Screenshot grounding data

==================================================

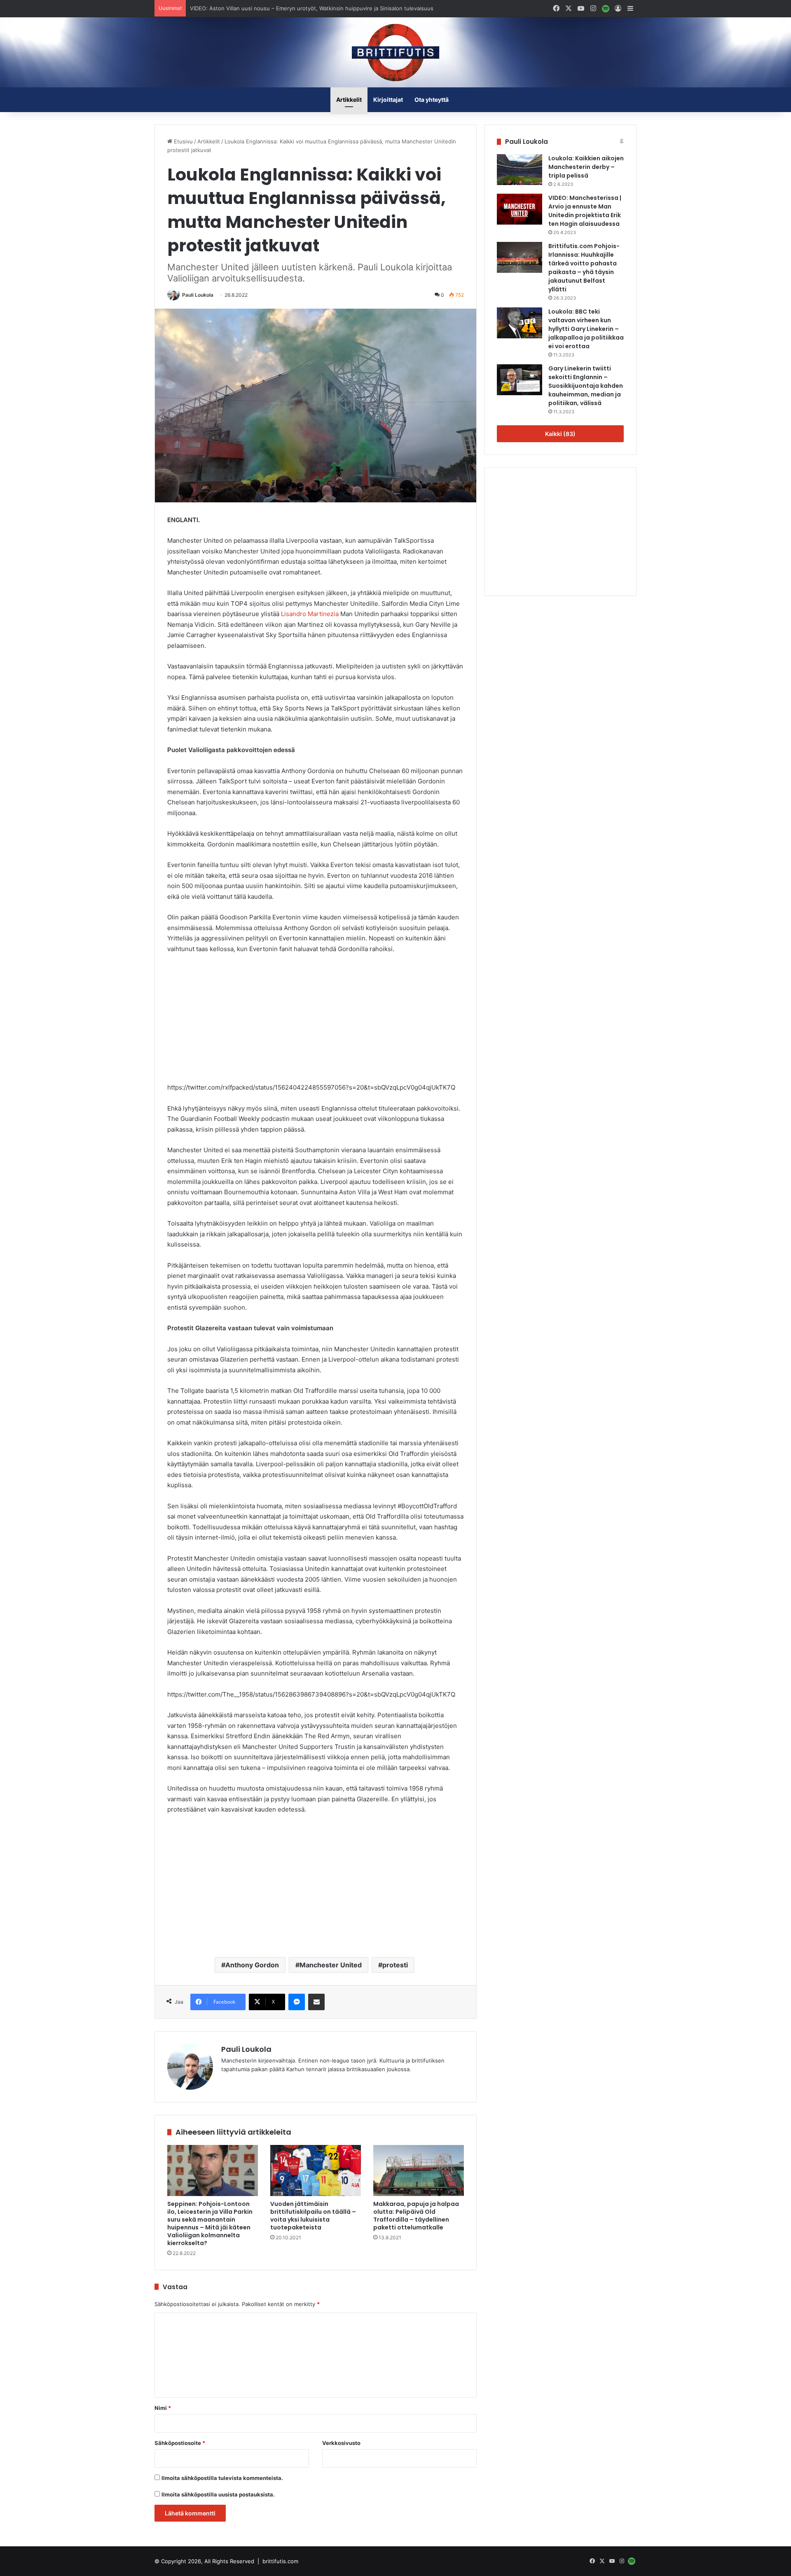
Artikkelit (349, 99)
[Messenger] (296, 2002)
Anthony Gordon (252, 1965)
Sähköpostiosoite (179, 2443)
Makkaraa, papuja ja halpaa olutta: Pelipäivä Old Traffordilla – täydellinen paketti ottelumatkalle (416, 2215)
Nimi (162, 2408)
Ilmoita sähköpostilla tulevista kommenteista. (222, 2478)
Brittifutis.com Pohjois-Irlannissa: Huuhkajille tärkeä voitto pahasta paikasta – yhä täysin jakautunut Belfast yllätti (584, 267)
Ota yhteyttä (431, 99)
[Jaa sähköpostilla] (316, 2002)
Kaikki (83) (560, 433)
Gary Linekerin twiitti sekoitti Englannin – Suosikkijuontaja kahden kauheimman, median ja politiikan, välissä (585, 385)
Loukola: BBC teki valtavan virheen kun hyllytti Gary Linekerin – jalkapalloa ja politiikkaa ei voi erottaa (586, 328)
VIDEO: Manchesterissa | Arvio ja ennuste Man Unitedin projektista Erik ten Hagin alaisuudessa (584, 211)
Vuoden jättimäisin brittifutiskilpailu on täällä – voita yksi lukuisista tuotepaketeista (313, 2215)
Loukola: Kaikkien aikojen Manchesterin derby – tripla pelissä (586, 167)
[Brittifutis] (395, 52)
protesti (395, 1965)
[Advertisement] (315, 1022)
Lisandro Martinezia (310, 614)
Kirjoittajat (388, 99)
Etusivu (182, 141)
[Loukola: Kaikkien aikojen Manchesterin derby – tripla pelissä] (519, 169)
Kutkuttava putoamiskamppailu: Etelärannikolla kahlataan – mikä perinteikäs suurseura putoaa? (311, 8)
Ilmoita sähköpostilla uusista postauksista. (218, 2494)
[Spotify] (605, 8)
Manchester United (331, 1965)
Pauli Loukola (197, 295)
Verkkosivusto (341, 2443)
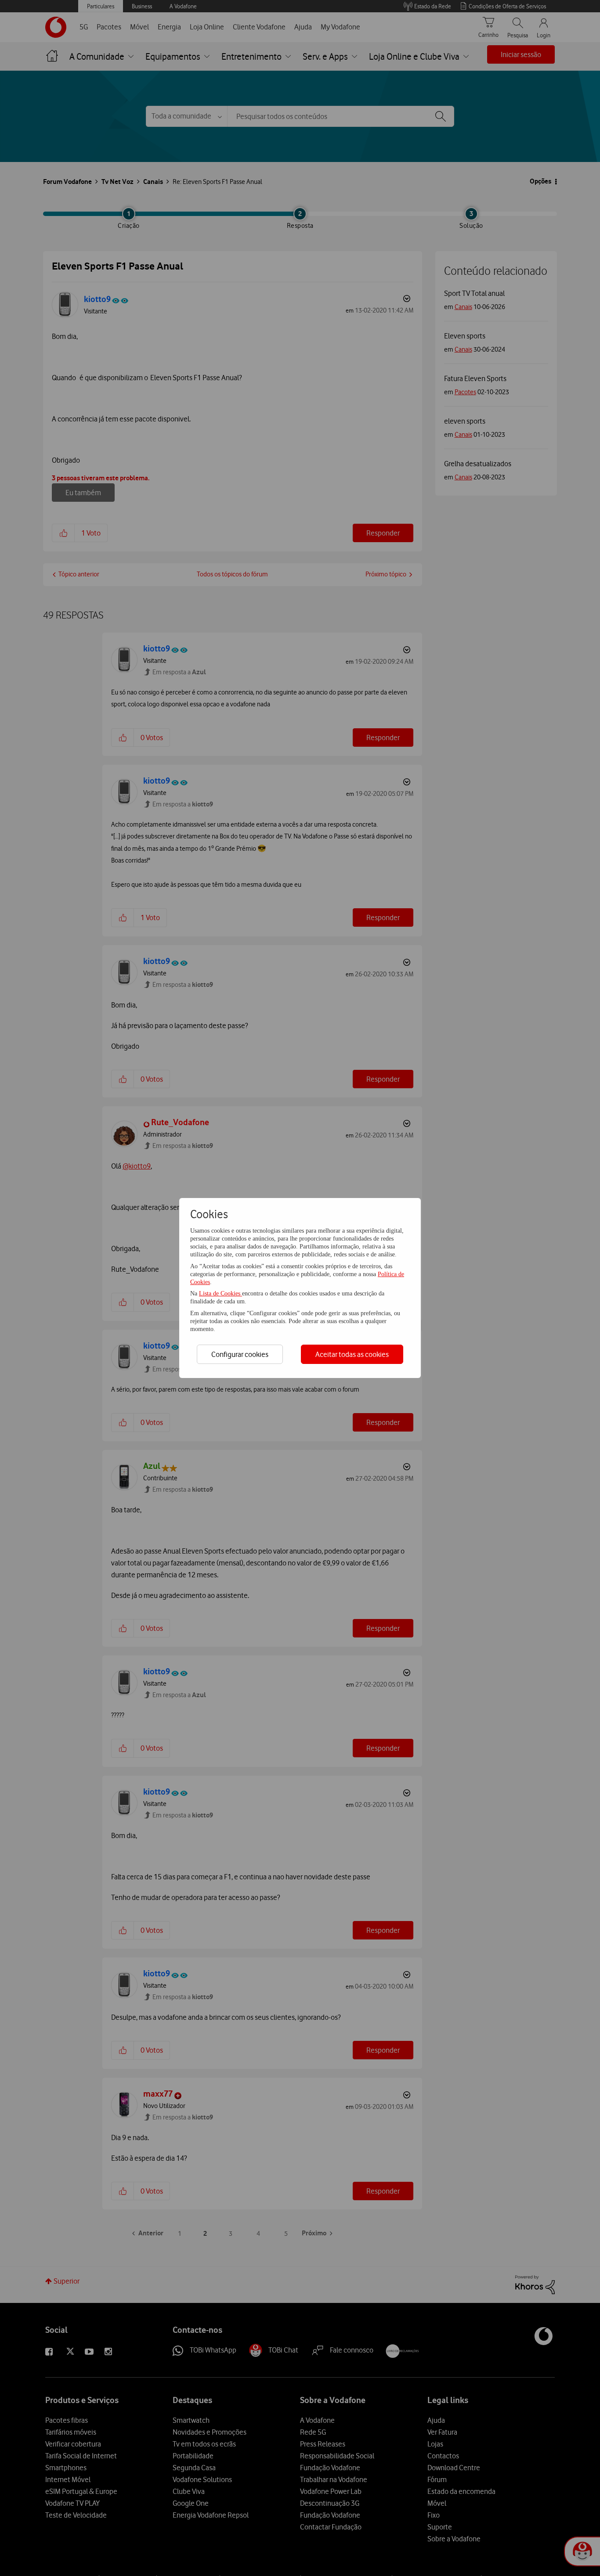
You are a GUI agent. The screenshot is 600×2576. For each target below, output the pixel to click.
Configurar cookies (239, 1354)
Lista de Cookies (220, 1293)
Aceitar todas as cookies (352, 1354)
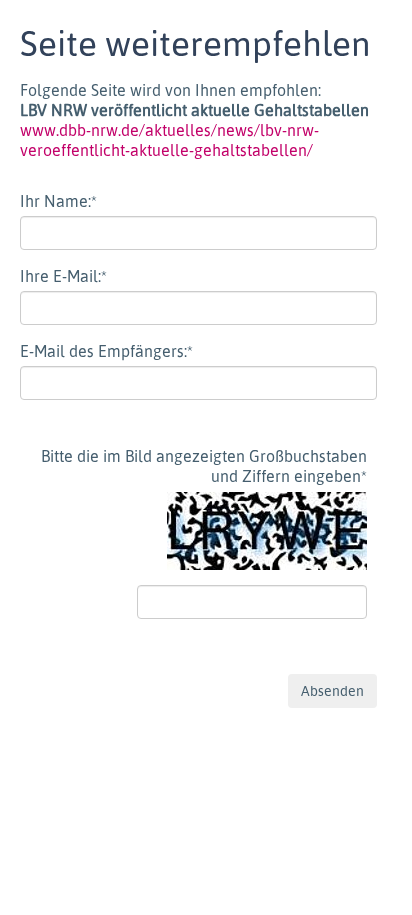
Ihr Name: (58, 201)
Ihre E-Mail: (63, 276)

==================================================

• _Task objective_
Please return every line of the records above that contains the word "Manchesterin".

• _Result of the task_
Loukola: Kaikkien aikojen Manchesterin derby – tripla pelissä (586, 167)
[Loukola: Kaikkien aikojen Manchesterin derby – tripla pelissä] (519, 169)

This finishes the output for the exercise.